In 1999, my two sons were 4 and 2 years old, and we were ready to have another baby. I hoped to have a daughter, and I turned to the Internet to search for ways of increasing the odds of conceiving a girl. I discovered the iVillage Gender Determination Board. On the board, I found information about at-home and high-tech sex selection methods, but more importantly, I discovered I wasn't alone. I was one among a legion of mothers who longed desperately for a daughter, keeping it a secret so others wouldn't think, wrongly, that we loved our sons less, and feeling guilty becuse we're not supposed to care if a baby's a boy or a girl, "as long as it's healthy". There were, of course, also mothers hoping just as much to add a son to their all-girl family.

After a lot of research and soul-searching, my husband I decided to try MicroSort. In the fall of 2000, I became pregnant on our first MicroSort attempt, by IUI. At 20 weeks of pregnancy, we discovered we were having twins, a boy and a girl! We were thrilled to have a daughter at last, and a new son to cherish too.

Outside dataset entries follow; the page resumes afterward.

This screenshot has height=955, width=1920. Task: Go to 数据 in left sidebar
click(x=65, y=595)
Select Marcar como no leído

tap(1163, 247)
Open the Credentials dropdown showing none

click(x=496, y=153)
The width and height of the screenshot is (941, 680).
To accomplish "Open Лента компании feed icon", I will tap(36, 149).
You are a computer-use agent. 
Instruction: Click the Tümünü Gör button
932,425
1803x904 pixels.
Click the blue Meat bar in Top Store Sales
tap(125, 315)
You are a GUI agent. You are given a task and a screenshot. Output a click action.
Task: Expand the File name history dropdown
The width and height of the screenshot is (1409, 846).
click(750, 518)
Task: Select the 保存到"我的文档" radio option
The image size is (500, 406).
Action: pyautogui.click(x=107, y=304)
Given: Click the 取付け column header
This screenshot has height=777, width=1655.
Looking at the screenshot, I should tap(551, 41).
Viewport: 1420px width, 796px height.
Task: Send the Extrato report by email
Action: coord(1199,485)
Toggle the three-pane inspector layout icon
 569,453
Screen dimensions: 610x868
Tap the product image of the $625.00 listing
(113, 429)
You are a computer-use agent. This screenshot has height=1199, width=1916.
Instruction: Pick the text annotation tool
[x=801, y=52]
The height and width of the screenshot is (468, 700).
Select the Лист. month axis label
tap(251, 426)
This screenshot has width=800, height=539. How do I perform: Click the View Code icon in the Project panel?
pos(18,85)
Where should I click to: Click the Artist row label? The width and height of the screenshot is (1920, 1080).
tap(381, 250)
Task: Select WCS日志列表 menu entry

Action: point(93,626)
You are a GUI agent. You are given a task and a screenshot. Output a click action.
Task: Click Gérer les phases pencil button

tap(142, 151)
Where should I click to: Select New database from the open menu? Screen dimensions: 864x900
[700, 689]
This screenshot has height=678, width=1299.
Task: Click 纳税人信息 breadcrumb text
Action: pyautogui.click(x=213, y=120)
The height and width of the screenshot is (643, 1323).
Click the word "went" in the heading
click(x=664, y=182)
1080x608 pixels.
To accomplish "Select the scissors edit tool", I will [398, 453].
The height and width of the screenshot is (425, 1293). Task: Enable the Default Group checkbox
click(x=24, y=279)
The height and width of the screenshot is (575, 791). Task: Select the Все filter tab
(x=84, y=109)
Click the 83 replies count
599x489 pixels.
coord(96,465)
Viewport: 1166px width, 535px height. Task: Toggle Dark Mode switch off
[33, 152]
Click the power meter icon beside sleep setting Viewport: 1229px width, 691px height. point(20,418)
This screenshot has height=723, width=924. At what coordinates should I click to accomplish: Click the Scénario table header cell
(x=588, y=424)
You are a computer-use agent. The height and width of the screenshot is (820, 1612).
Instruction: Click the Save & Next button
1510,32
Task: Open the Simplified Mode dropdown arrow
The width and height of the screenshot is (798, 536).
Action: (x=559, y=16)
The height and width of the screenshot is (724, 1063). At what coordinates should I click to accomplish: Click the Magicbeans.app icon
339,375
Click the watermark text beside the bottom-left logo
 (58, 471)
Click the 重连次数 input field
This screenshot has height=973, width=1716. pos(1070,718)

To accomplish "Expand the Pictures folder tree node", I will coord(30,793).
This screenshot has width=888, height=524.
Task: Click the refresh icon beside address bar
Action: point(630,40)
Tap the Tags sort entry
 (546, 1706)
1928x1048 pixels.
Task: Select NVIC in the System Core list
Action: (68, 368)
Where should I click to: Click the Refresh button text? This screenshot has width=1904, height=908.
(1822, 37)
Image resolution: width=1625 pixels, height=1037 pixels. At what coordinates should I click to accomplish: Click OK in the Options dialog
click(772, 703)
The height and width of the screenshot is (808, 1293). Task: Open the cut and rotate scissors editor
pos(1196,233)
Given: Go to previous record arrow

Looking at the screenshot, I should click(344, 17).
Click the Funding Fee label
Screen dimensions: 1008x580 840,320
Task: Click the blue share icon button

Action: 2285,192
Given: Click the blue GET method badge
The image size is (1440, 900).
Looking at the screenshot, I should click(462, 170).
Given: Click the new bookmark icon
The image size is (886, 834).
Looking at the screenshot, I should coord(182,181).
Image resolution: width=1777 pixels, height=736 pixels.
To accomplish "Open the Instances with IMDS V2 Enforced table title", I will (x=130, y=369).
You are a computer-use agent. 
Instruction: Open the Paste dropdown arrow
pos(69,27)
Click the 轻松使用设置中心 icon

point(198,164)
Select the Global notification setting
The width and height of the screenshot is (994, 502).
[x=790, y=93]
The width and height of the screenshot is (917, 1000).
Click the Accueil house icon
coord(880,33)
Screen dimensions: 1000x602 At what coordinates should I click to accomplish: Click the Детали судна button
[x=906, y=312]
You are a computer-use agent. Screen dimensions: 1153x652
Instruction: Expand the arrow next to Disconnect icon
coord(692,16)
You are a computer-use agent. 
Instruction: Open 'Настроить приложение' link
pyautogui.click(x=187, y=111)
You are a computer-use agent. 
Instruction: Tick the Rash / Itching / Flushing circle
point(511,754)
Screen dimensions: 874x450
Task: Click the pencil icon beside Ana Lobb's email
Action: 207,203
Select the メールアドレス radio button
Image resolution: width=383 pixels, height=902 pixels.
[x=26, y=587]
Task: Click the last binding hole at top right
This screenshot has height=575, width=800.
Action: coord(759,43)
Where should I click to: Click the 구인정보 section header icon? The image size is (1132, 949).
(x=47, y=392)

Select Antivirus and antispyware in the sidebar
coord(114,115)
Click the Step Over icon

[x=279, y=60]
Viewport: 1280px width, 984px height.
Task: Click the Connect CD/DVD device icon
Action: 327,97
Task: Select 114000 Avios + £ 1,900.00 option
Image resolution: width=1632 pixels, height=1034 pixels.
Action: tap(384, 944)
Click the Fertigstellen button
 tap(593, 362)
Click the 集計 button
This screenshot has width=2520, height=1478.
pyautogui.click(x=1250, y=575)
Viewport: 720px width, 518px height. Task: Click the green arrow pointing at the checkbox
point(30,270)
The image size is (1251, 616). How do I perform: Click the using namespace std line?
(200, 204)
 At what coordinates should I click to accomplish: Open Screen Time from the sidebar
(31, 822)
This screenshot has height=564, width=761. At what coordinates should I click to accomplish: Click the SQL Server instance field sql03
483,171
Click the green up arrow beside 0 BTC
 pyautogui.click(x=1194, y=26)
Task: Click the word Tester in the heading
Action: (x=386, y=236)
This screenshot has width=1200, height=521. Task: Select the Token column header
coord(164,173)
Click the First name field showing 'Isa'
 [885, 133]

During my journey to conceive a daughter, I was so grateful for the support and information volunteered by others on the boards; mothers who didn't even know me, but were willing to help me, hope for me, and cry along with me, when there was no one I could turn to "in real life". I know that without being able to talk personally with women who had tried MicroSort, I would have never gone through with this daunting, complex procedure; and that we would have never had a daughter as part of our family.

Now that my journey's finished, this Web site is just my way of giving some of that help back, to you.